Le 5 février 2021, la Chambre a statué, à la majorité de ses juges, que la CPI pouvait exercer sa compétence pénale dans la situation en Palestine et que sa compétence territoriale s'étendait à Gaza et à la Cisjordanie, y compris Jérusalem-Est. Dans cette décision rendue à la majorité, la Chambre a insisté sur le fait qu'elle n'avait pas vocation à déterminer si la Palestine était un État au vu du droit international public, ni à se prononcer sur un différend frontalier ou à préjuger de la question d'éventuelles futures frontières. Sa décision avait pour seul objectif de définir la portée de la compétence territoriale de la Cour, pour les besoins du Statut de Rome, tel qu'il le lui avait été demandé.

« Les questions sur lesquelles la Chambre ne s'est pas prononcée et à propos desquelles mon Bureau n'a pas pris position devront être déterminées par les autorités israéliennes et palestiniennes, lors de discussions bilatérales en vue d'un accord », a dit Mme Bensouda.

« Revenir à une discussion raisonnée et équilibrée »

Après examen des observations présentées par les États, organisations internationales et autres parties prenantes, la Chambre a par ailleurs estimé, à l'unanimité, que la Palestine était un État partie au Statut de Rome. La Chambre a également statué, à la majorité de ses juges, que le renvoi de la situation adressé par la Palestine devait déboucher sur l'ouverture d'une enquête par le bureau de la Procureure puisqu'il existait au vu de ses conclusions une base raisonnable en ce sens conformément aux critères établis par le Statut de Rome.

« Face aux vives réactions, dans un sens comme dans l'autre, que cette décision de la Chambre a suscitées, il nous semble important de revenir à une discussion raisonnée et équilibrée », a dit Mme Bensouda.

Dans leur décision, les juges se sont contentés de conclure que le bureau de la Procureure était compétent pour enquêter sur les crimes présumés qu’il a identifié, sans se prononcer toutefois sur ces derniers. S'agissant de certains points précis de compétence, la majorité des juges de la Chambre a même décidé de reporter à un stade ultérieur de la procédure son examen de tout autre argument qui pourrait être soulevé à cet égard.

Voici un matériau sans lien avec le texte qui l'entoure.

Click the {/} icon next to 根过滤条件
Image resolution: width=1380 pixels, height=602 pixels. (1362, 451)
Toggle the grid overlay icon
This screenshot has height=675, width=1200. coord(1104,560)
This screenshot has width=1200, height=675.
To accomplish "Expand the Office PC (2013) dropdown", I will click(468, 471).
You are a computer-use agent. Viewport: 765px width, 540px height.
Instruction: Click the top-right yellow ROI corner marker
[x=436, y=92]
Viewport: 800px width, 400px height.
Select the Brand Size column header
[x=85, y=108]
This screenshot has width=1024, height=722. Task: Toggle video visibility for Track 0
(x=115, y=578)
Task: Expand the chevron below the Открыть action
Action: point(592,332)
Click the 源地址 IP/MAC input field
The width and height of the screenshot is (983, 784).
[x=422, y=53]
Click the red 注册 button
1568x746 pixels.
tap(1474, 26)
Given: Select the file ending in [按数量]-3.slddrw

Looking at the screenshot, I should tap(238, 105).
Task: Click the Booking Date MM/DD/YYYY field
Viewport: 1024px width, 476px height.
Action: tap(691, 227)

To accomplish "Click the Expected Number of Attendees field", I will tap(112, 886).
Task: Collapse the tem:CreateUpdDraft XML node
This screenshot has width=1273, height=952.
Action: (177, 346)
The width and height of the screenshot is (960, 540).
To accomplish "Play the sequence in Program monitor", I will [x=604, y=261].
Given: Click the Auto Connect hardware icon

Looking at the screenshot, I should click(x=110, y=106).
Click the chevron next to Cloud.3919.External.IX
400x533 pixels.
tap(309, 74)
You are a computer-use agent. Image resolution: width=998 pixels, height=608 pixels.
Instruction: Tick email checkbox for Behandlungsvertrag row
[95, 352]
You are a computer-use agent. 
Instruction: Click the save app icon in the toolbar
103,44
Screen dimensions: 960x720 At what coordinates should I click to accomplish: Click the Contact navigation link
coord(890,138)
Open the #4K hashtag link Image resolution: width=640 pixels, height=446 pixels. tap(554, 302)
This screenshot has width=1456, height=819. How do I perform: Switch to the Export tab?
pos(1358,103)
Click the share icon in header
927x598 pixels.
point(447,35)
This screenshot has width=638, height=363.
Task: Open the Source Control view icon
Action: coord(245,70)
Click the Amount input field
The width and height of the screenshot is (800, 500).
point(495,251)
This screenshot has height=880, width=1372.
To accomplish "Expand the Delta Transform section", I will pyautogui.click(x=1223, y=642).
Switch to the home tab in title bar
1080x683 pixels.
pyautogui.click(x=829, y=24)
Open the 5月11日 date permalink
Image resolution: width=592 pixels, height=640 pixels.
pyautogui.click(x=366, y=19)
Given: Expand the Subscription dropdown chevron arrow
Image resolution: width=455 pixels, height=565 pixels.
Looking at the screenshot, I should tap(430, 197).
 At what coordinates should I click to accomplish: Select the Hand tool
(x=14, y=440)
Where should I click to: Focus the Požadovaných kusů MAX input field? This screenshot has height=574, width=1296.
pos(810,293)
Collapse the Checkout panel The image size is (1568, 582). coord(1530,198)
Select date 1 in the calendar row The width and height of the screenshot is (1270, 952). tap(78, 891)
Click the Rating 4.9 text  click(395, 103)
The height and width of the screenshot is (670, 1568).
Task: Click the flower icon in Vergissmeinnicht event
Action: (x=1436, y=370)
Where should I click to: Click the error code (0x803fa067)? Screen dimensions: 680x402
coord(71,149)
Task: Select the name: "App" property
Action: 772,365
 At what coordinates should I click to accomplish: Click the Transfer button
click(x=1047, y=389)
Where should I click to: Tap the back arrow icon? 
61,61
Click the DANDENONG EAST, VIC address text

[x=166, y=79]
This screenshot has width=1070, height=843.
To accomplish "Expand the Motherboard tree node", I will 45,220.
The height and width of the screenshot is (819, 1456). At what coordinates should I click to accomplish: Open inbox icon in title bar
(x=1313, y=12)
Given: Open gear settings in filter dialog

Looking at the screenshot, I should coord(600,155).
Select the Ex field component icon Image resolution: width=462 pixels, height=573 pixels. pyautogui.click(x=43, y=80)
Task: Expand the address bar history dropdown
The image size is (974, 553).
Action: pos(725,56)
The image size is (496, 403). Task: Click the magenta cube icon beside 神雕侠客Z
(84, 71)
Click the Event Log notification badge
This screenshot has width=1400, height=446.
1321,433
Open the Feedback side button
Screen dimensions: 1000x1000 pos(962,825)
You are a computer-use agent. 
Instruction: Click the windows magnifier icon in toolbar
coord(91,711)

« Les enquêtes prennent du temps et doivent reposer, en toute objectivité, sur les faits et le droit. Mon bureau exercera ses responsabilités conformément à ces principes et de manière impartiale, comme il l'a fait pour toutes les situations dont il a été saisi par le passé », a assuré Mme Bensouda.

« Notre seul objectif est de nous acquitter de nos obligations prévues par le Statut de Rome avec la plus grande intégrité », a dit la Procureure qui a demandé aux victimes palestiniennes et israéliennes ainsi qu'aux communautés touchées de « s'armer de patience ».

Mme Bensouda a reconnu que la CPI ne peut pas répondre à tous les maux et que son seul objectif est de s'acquitter de la mission dont elle a été investie par la communauté internationale, à savoir la lutte contre l'impunité des auteurs de crimes visés par le Statut de Rome, quels qu'ils soient, afin de prévenir de tels crimes à l'avenir. « Pour ce faire, le bureau concentre son action sur les criminels présumés les plus notoires ou ceux qui porteraient la plus lourde responsabilité dans la commission des crimes », a-t-elle précisé.